SARM1 deletion inhibits astrogliosis and BBB damage through Jagged-1/Notch-1/NF-κB signaling to improve neurological function after ischemic stroke
Yan Qiong Fu, Yu Zheng, Zhuo Li Li, Xin Huang, X. Wang, Mai Yin Cui, Yun Qi Zhang, Bing Rui Gao, Chan Zhang, Xiao Xiao Fan, Yong Jian, Bai Hui Chen
Abstract
Reactive astrogliosis is a critical process in the development of ischemic stroke. However, the precise mechanism by which reactive astrogliosis changes the pathogenesis of ischemic stroke remains elusive. Sterile alpha and TIR motif-containing 1 protein (SARM1) plays a key role in axonal degeneration and is involved in different cell death programs that regulate neuronal survival. The present study investigated the role of SARM1 in regulating reactive astrogliosis and neurological function after stroke in whole-body SARM1 knockout (SARM1 −/− ) mice. SARM1 −/− mice showed significantly smaller infarction, slighter apoptosis, and fewer neurological function deficits 1–7 days after ischemic injury.
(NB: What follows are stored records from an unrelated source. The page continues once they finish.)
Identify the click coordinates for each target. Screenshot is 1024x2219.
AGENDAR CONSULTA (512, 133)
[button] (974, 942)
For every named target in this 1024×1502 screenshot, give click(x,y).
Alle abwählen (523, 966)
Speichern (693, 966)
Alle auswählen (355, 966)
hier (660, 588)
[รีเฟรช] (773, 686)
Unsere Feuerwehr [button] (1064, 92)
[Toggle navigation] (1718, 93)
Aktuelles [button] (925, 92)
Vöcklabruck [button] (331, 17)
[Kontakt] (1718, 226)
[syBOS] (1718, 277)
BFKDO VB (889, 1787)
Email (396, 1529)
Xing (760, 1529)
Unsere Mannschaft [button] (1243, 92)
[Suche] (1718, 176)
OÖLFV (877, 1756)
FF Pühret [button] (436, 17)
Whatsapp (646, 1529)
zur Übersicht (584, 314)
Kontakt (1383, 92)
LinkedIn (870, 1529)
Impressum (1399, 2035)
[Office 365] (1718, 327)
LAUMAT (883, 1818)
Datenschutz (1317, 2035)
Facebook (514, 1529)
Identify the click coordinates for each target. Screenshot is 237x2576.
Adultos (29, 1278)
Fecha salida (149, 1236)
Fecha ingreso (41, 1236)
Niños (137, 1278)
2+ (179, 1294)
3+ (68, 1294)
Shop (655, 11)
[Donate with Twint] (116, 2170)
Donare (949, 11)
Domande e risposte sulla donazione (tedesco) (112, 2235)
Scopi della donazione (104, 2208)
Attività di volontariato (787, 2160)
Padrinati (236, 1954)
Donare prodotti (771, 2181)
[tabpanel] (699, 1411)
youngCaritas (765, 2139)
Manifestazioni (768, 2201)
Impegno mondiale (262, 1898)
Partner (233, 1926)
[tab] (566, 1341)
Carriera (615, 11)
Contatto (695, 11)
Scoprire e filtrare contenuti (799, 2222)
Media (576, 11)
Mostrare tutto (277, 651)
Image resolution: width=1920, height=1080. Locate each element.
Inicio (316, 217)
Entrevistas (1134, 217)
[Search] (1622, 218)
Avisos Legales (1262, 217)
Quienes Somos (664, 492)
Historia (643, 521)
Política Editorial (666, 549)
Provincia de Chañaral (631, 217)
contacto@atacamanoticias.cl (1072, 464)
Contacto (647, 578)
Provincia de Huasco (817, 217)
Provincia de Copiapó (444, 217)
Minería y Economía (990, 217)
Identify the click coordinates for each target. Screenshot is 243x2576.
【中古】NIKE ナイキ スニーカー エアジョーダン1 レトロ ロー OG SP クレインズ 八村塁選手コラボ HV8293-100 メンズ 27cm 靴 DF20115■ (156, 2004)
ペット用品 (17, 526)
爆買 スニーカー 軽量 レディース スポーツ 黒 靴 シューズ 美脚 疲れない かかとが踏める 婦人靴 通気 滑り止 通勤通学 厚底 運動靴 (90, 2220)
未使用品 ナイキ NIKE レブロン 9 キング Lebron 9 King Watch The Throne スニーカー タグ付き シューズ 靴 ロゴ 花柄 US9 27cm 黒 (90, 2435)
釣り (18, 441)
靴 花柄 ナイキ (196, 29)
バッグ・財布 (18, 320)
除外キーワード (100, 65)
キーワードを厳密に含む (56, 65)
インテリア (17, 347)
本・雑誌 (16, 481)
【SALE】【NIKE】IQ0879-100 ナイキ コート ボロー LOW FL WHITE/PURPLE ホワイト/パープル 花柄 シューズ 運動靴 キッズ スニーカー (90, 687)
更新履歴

Immunohistochemistry, western blot, and real-time PCR analyses revealed that compared with the wild-type (WT) mice, SARM1 −/− mice exhibited reduced astrocytic proliferation, increased anti-inflammatory astrocytes, decreased glial scar formation in the infarct zone on day 7 after ischemic injury. SARM1 deletion also suppressed cerebral microvascular damage and blood-brain barrier (BBB) injury in ischemic brains. Mechanistically, SARM1 deletion inhibited the stroke-triggered activation of NF-κB signaling and decreased the expression of Jagged-1 and NICD in astrocytes. Overall, these findings provide the first line of evidence for a causative role of SARM1 protein in ischemia-induced reactive astrogliosis and ischemic neurovascular damage. • SARM1 is up-regulated in infarct region following ischemic injury. • SARM1 deficiency protects against ischemia-induced brain damage. • SARM1 deficiency inhibits ischemia-induced astrogliosis and glial scar formation. • SARM1 deficiency attenuates ischemia-induced BBB damage.